The phase 3 EMBARK study has been evaluating the drug both in combination with leuprolide and as a monotherapy in men with non-metastatic hormone-sensitive prostate cancer (nmHSPC) with biochemical recurrence (BCR) at high risk for metastasis.
The trial met its key secondary endpoint among the combination cohort, with Xtandi plus leuprolide demonstrating a statistically significant and clinically meaningful improvement in overall survival compared to placebo plus leuprolide.
There was also a favourable trend towards improved overall survival for patients treated with Xtandi monotherapy versus placebo plus leuprolide, but this did not reach statistical significance, and the safety results were consistent with the demonstrated safety profile of the drug.
Prostate cancer is the most common cancer in males in the UK, where around 55,100 cases of the disease are diagnosed every year.
nmHSPC, also known as non-metastatic castration-sensitive prostate cancer or (nmCSPC), means there is no detectable evidence of the cancer spreading to distant parts of the body and the disease still responds to testosterone-lowering treatments.
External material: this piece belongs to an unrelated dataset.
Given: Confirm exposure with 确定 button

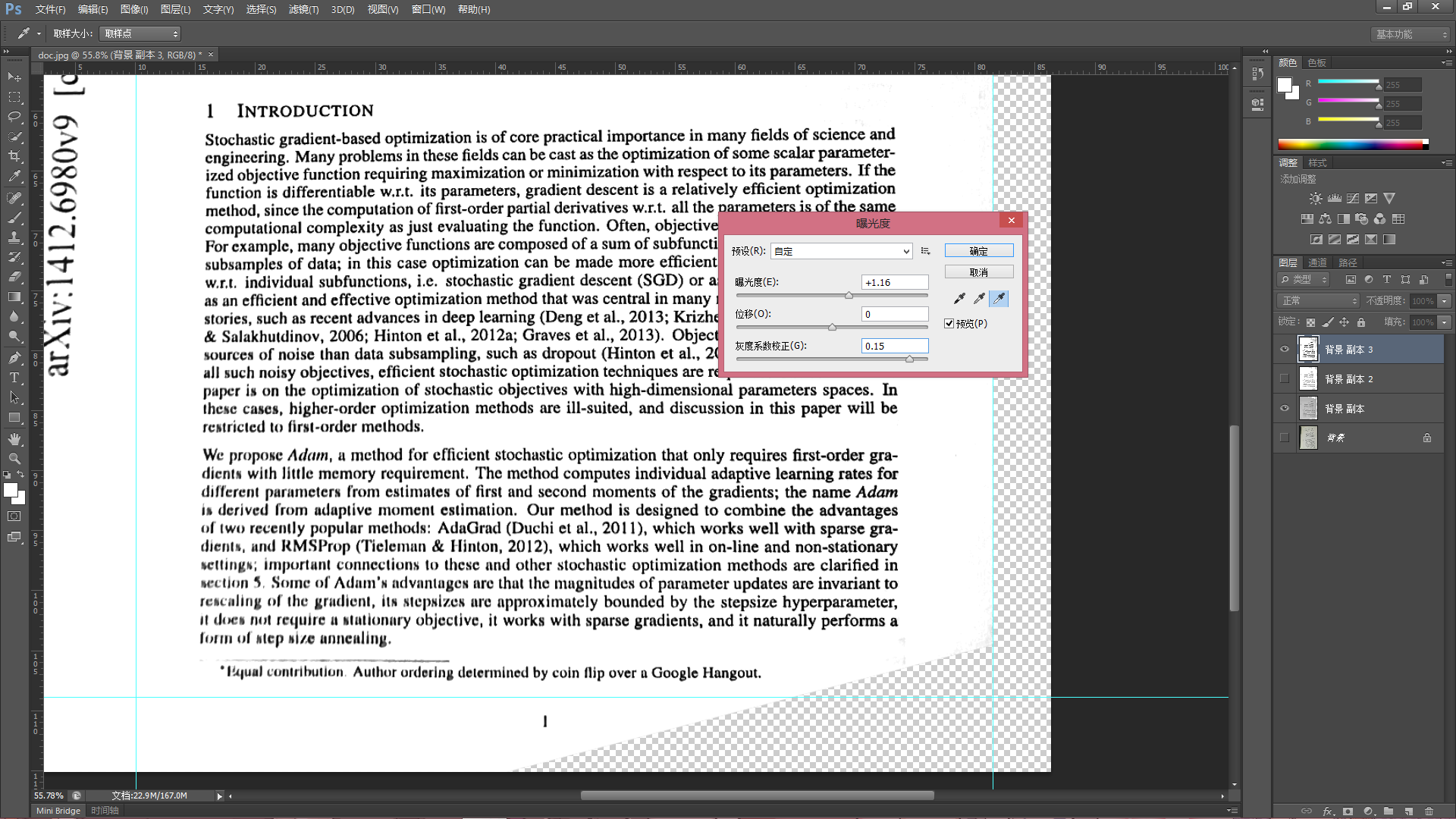Looking at the screenshot, I should 979,251.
However, up to 40% of patients who have undergone definitive prostate cancer treatment will experience BCR within ten years, and around 90% of those with high-risk BCR will develop metastatic disease.
Already approved for multiple prostate cancer indications, including nmHSPC with high-risk BCR, Xtandi is designed to block the action of testosterone and other male hormones known as androgens, which prostate cancer needs to survive and grow.
Johanna Bendell, oncology chief development officer at Pfizer, said: “Xtandi is the only androgen receptor inhibitor-based regimen to demonstrate a survival benefit in mHSPC and nmHSPC with high-risk BCR, as well as castration-resistant prostate cancer, highlighting its significant patient impact in advanced prostate cancer.
“These positive results add to the robust clinical support for the use of Xtandi and broaden clinical confidence, offering men with high-risk BCR evidence that they might live longer when they start Xtandi early.”
Detailed overall survival results from EMBARK will be presented at a future medical meeting, the partners outlined.